Thank you. At this time, we'll be conducting a question and answer session. If you would like to ask a question, please press star one on your telephone keypad. A confirmation tone will indicate your line is in the question queue. You may press star two if you would like to remove your question from the queue. For participants using speaker equipment, it may be necessary to pick up your handset before pressing the star keys. One moment please while we pull for questions. The first question today is from Neil Dingman of Truist Securities. Please proceed with your question.
Good morning, all, and great to be on the mic and team. Obviously, the dead out there.

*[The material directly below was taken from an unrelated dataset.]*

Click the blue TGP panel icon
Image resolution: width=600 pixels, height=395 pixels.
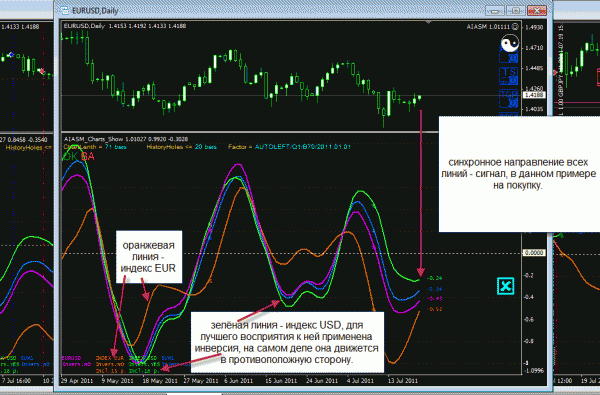(509, 98)
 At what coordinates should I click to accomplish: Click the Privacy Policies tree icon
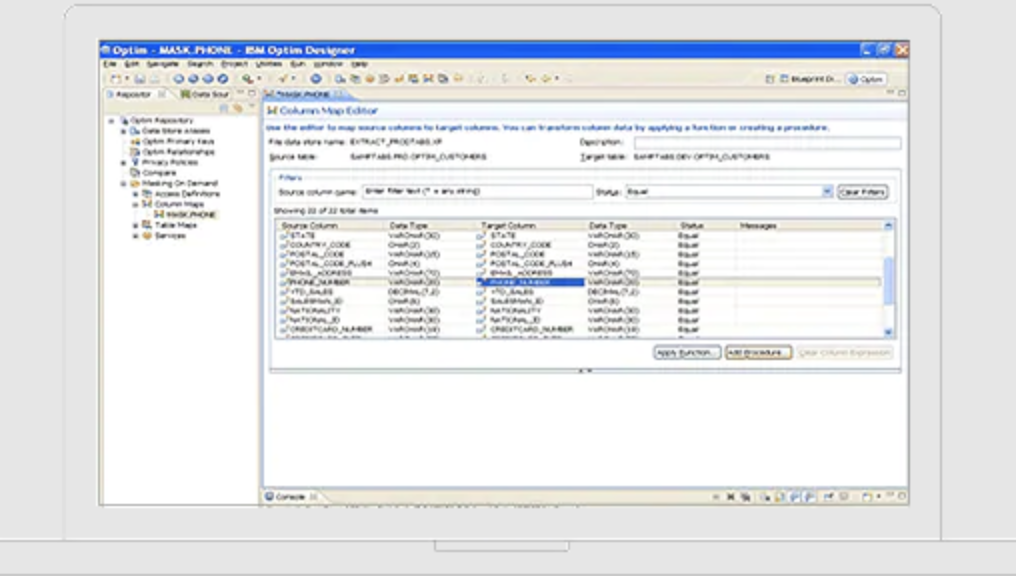pos(134,162)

My question is, you guys have obviously had a fantastic call on not only liquid gas, but even sort of what was kind of the price and what we've been seeing on the dry gas. My question is, now that we continue to see, you know, not even, again, back to horse gases and You know, you all talked about the hedges coming off next year. But I'm thinking of it, Mike, given the returns you all have at, you know, even $3 plus, are you tempted to put at least some collars or, you know, something on that, at least on the dry gas side as it pertains to 2020?
Hi, Neil. It's Paul. Good question. But, you know, we're looking forward to being completely unhedged to take advantage, obviously, of the high prices, and that will accelerate our delevering. We're quite aware of the collars that are out there, highly skewed to the upside, as you know. But, no, we feel we're in pretty good position, have pretty good understanding of the fundamentals of the gas market, really feel that there's a a shortage across the world, and as you're aware, more and more exports. So even though we're aware of things like collars to get some of the upside, the way we're looking at it right now is just not hedging nap gas at all. Okay.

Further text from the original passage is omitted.